The other massive issue I had was the lazy assumption that practical non-sequiturs — for example the presence of two girls (Helena and Hermia) in a school otherwise populated entirely by boys — could be explained away by it all being a dream. Later, the dreamer turned out to be Theseus (on the eve of his marriage to Hippolyta) and it thus became perfectly credible that friends he was due to see the next day might pop up abstractly in his dream alongside its main plotline, but this revelation wasn’t really made until Act 3, by which time a number of audience members had already given up and left. In both the opera and Shakespeare’s original, the three strands of the cast — fairies, Athenians and rustics — are a balanced, structural feature, keeping the action fresh by alternating the groups scene by scene, while exploring the dramatic possibilities of members of different groups coming into contact with one another. Here, the sole theme was Theseus’s projection of his own thoughts into the ‘fairy’ world, with the four lovers a sideline and the rustics an afterthought. The lovers and rustics were thus neglected directorially, the former lacking the opportunity for passion (in both the loving and argumentative sense) and the latter for light relief and comedy.

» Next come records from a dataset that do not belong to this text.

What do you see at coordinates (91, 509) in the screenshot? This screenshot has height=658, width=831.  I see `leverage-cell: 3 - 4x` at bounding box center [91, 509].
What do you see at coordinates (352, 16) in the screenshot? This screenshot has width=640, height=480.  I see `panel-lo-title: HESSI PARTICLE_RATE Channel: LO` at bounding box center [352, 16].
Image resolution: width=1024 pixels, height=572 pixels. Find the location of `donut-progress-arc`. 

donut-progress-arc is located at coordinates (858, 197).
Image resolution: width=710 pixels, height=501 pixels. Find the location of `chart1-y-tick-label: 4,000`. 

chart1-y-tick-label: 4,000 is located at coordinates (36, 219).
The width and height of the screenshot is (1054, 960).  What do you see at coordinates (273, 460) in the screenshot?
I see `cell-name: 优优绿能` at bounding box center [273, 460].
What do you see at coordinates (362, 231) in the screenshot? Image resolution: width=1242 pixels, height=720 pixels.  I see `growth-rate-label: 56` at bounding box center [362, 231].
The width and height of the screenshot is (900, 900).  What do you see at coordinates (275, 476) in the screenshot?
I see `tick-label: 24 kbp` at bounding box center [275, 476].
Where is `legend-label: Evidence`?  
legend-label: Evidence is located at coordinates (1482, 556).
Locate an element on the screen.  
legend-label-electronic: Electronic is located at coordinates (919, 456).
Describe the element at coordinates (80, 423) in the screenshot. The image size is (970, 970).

ENO-MND-04.gifWillard White as Bottom and Anna Christy as Tytania

All of which brings me to the performers. It’s unfortunate when a principal is sick, especially on the opening night, and on this occasion it was Iestyn Davies who had to mime (owing to his understudy also being indisposed) to the voice of the saturnine William Towers, star of the Royal Opera/Linbury Studio Theatre production a couple of years ago, singing from one of the boxes. I trust Davies will be back to vocal health soon, but he could barely have had a more accomplished stand-in than Towers. Anna Christy’s sharply focused coloratura can be rather colourless but was thus ideal for the staging’s unalluring portrayal of Tytania. The four lovers — Kate Valentine, Tamara Gura, Allan Clayton and Benedict Nelson — were well-matched and would have been believable if only the production had allowed them to be.

Heading up the mechanicals, as I previously mentioned, was Willard White, a Bottom of great vocal beauty but absolutely no comic instinct. While it was gratifying to see the play-rehearsal scenes played straight rather than as unfunny and caricatured farce, the play itself was presented as shambolic and overtly lewd am-dram played for the odd belly-laugh (a drunken Snout, Peter van Hulle, swearing at his audience when invited to ‘curse again’). I longed for the comedy to be allowed to blossom for a few moments. We should not be, at this point, still inside the dream — even though very soon afterward, Alden has Puck reappearing among the players to reawaken Theseus’s memories.

Leo Hussain’s musical direction was to my mind faultless; instrumental lines emerged crisply from the texture when required, and tension always remained high. The boys’ chorus had clearly been directed to sing with a weighty, forward-projected sound and crisp diction; it was a powerful and sinister effect, and frankly put the adults to shame because most of the diction elsewhere was poor. The episode when the fairies entertain Bottom with nursery-tunes played on pipes and drums was malevolent and terrifying.

All in all, I found it musically brilliant and dramatically deeply frustrating. With two entire acts of the drama developed through the mind of one single dreamer, there were very few characters who were allowed to be important or interesting or to behave like human beings towards one another. Shakespeare’s text and Britten’s music are laden with disturbing themes ripe for exploration, but I wished with all my heart that Alden had not lost sight of the fact that they are also full of tenderness, wit, and beauty.